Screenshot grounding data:
——

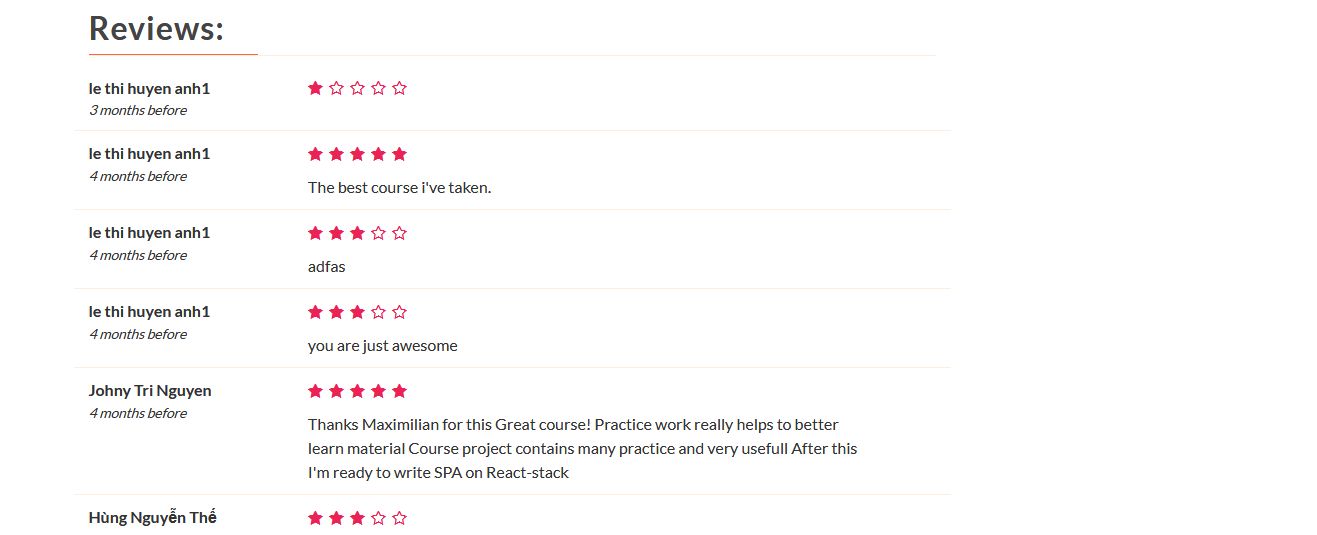Click the filled first star in the "3 months before" review
This screenshot has height=535, width=1317.
tap(316, 88)
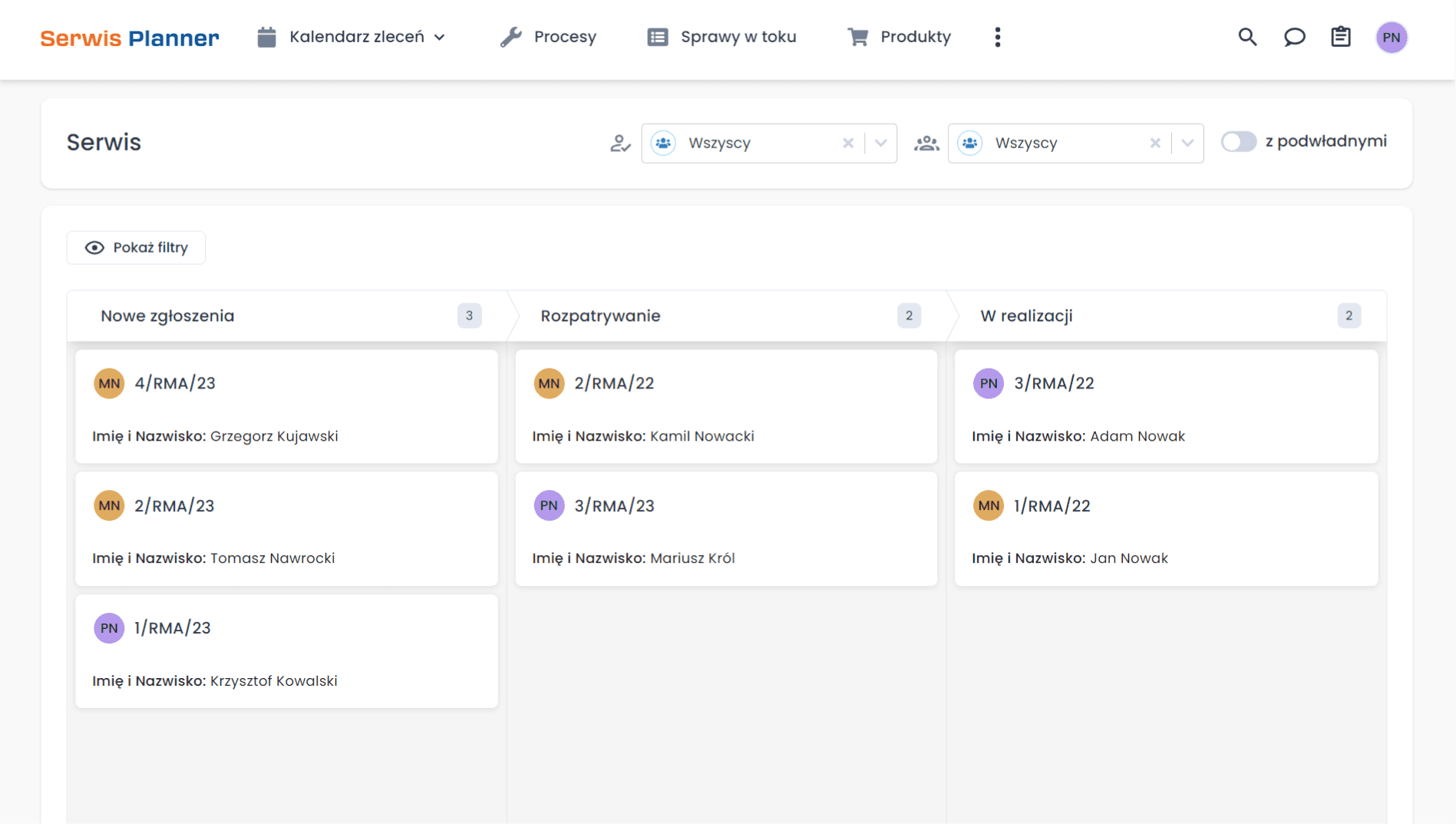This screenshot has height=824, width=1456.
Task: Click the assigned person filter icon
Action: point(620,143)
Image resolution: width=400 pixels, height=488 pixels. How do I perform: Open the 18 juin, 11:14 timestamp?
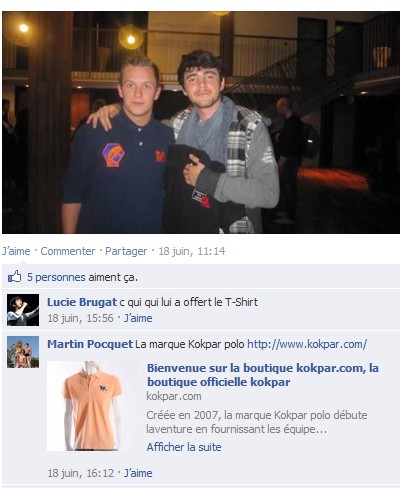[192, 251]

——

- Assigned task:
Beginning at the line that contains "Image resolution: width=400", give the remaining lines of the records again exactly, through the last one. Leave out pictures.

- Exercise result:
Image resolution: width=400 pixels, height=488 pixels. How do I perform: Open the 18 juin, 11:14 timestamp?
[192, 251]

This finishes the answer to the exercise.